Governments in many of the company’s main markets have introduced taxes on products high in sugar or calories, as obesity levels rise.
“Unilever has long been a sustainability leader – some even criticise it for being too focused on ESG – yet the health profile of the food and drink products it sells remains a blind spot,” said Ignacio Vazquez, a senior manager at responsible investment NGO ShareAction, which coordinated the resolution.
Promoting Sustainability Credentials At Expense Of Performance
British fund manager Terry Smith, whose Fundsmith vehicle is a top-ten Unilever investor, lambasted it last week for being “obsessed” with promoting its sustainability credentials at the expense of performance.
“Investors Can Help To Drive Change”
“By voicing their support for this resolution, Unilever’s investors can help to drive change at the heart of one of the biggest food and drink manufacturers in the world, while also shielding themselves from regulatory and reputational risks,” Ignacio Vazquez said.
In response, Unilever noted that it shares ShareAction’s belief in the importance of having a long-term strategy for nutrition and health and publishing targets, and that it had made a commitment to reducing sugar, salt and calories in its products.
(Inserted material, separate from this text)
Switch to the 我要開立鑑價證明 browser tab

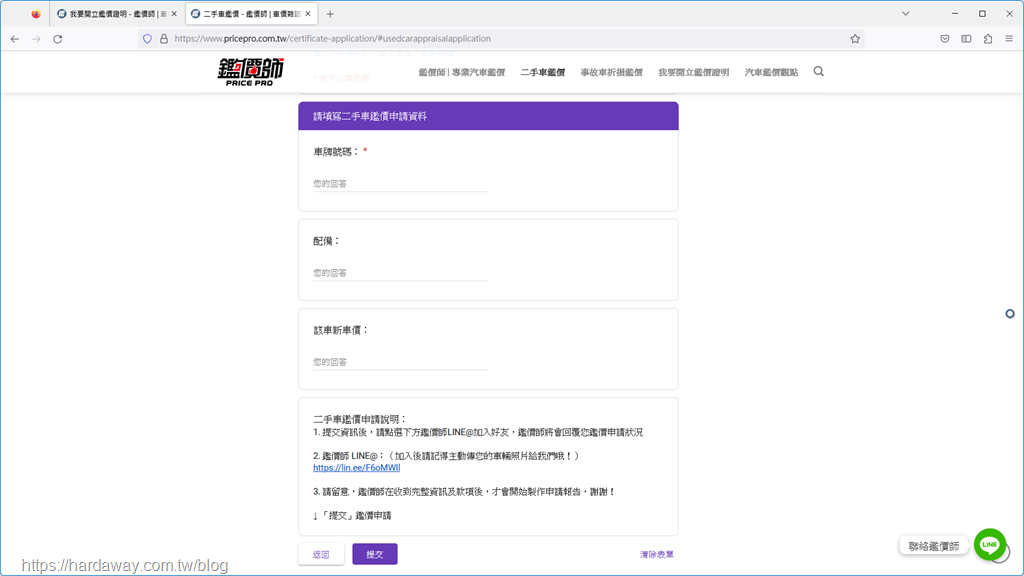tap(116, 14)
The company noted that it plans to update its model for assessing nutrition in 2022, ‘ensuring it better reflects our current portfolio and the role our products play in the diets of our consumers’.
Similar Calls For Action
The resolution follows similar calls for action at last year’s AGM, which, ShareAction noted, had not resulted in much progress.
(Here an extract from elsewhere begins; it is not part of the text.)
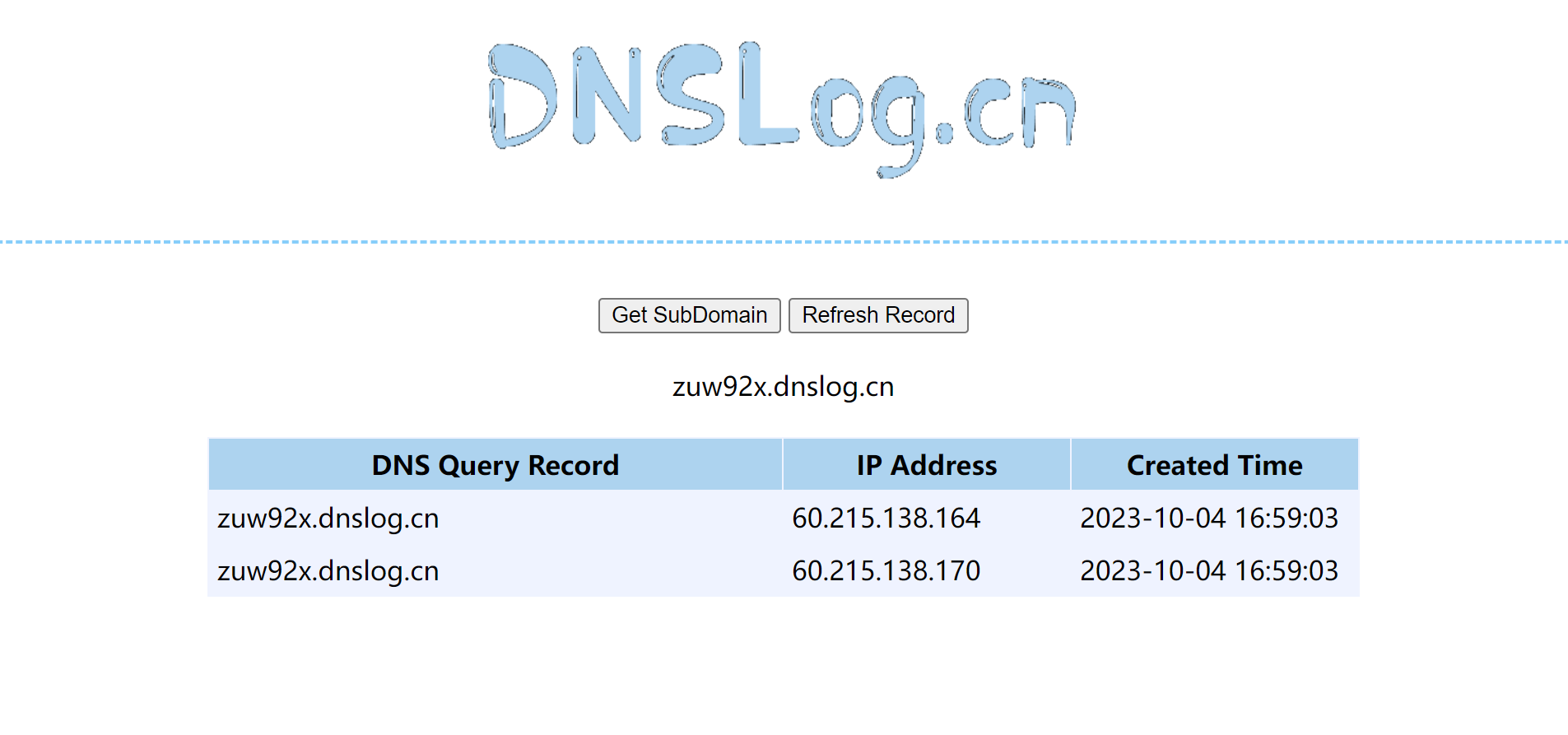Select the generated subdomain text above the table
The image size is (1568, 735).
783,387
While Unilever noted that, in 2020, 61% of its food and drink sales were of products with ‘high nutritional standards’, the investors said that they questioned its metrics.
Statement: Lead ESG Analyst Of Engagement & Voting At Candriam
“It is key that a company with such a scale of leverage and capacity demonstrates efforts to set its targets and disclosures on the basis of government-endorsed nutrient-profiling models where it operates,” Sophie Deleuze, lead ESG analyst of engagement & voting at Candriam, told Reuters.
Deleuze urged Unilever to conduct and outline its risk profile in countries where it operates, factoring in aspects including existing and upcoming regulatory pressures, the health profile of customers, and their product preferences as a basis for reformulation.
A Turbulent Time
The move comes at a turbulent time for the company, which late on Wednesday 19 January effectively abandoned a £50 billion proposal to buy the consumer health unit of GlaxoSmithKline.
A Hot-Button Issue
Promoting healthy food and drink has become a hot-button issue for investors. Late last year, investors managing 12.4 trillion in assets urged policymakers to use fiscal and regulatory measures to help fix what they described as a “global nutrition crisis”.